Continuing education is available at conferences and online. Veterinarians also may join the American Veterinary Society of Animal Behavior and find resources at the American College of Veterinary Behaviorists website.
Dogs do not need to be trained to be obedience champions, the experts said, but they do need to be taught how to live successfully in our world so they become the companions that owners want to share their lives with. Getting to that point takes time.
Dealing with Feline Behaviors
While dogs are commonly associated with behavioral problems, cats also can exhibit signs.

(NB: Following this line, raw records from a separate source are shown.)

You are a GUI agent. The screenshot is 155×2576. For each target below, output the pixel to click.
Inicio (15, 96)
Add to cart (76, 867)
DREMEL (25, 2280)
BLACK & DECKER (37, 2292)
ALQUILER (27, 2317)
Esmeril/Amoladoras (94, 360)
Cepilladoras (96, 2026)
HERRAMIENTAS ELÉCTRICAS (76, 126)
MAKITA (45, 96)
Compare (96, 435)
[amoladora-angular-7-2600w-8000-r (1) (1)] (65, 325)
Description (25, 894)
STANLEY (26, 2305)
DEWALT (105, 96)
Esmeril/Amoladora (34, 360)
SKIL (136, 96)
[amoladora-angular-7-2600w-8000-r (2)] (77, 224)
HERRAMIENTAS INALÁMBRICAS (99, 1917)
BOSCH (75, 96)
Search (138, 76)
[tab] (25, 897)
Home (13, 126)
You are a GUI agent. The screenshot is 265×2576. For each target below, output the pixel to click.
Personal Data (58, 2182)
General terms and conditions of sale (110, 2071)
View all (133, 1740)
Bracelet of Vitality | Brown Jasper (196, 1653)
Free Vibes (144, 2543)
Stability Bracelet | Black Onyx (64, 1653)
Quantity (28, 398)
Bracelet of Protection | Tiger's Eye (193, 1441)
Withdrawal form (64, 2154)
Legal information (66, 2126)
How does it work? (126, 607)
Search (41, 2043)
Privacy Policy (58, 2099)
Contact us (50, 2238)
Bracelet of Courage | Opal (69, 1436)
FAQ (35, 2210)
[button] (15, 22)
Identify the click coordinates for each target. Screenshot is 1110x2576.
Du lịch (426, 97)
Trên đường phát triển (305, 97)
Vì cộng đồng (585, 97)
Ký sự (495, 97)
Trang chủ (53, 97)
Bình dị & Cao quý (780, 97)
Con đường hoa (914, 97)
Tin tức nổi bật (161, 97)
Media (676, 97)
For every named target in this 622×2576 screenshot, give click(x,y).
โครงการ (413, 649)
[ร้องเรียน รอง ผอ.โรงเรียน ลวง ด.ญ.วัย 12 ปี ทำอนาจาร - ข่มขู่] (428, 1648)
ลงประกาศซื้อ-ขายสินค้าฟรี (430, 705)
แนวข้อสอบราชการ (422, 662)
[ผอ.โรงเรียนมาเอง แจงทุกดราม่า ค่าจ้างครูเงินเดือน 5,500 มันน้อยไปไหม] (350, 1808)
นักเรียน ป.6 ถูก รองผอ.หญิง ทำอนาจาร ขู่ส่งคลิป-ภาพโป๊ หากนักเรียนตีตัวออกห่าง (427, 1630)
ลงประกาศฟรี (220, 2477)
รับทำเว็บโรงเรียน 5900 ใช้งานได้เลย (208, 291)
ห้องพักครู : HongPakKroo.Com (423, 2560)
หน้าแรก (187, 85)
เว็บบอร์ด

Yody Blass, MA, of Companion Animal Behavior in Leesburg, Va., said common behavioral problems in cats include inappropriate elimination, spraying, feline rivalry, aggression, anxiety and obsessive-compulsiveness.
For cats with feline rivalry issues, Blass recommends separating and reintroducing the animals.
“Create positive associations systematically, beginning with closed doors and gradually increasing intensity and visibility while maintaining calm and nonaggressive behaviors using food, toys and other positive stimuli,” she said. “Calming remedies can help facilitate progress. Switching cat territories in some cases can help as well.”
The No. 1 problem is usually inappropriate urination and defecation, said Don Hanson of Green Acres Kennel Shop in Bangor, Maine.
“I occasionally see a cat for interspecies aggression, but that is rare,” he said. “However, from my perspective, it appears that cat owners are less likely to pursue treatment for behavioral issues and chose instead just to live with the problem.”
Nicholas H. Dodman, BVMS, director of the animal behavior program at the Tufts University Cummings School of Veterinary Medicine, said the top problem with cats is that they scratch. But that’s something innate that’s not going to change.
“The scratching posts people buy are totally inappropriate,” he said. “People need to learn about scratching posts, and there’s a lot of education that can be done. Knowing a little about behavior enriches the job as a veterinarian.”